*Aim*: Rewrite the data below, swapping "location pin icon" for "map marker icon" and keeping everything else the same.

*Data extract*:
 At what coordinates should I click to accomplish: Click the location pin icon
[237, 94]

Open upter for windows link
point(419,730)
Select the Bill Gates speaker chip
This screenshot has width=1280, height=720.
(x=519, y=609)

*Result below*:
 At what coordinates should I click to accomplish: Click the map marker icon
[237, 94]

Open upter for windows link
point(419,730)
Select the Bill Gates speaker chip
This screenshot has width=1280, height=720.
(x=519, y=609)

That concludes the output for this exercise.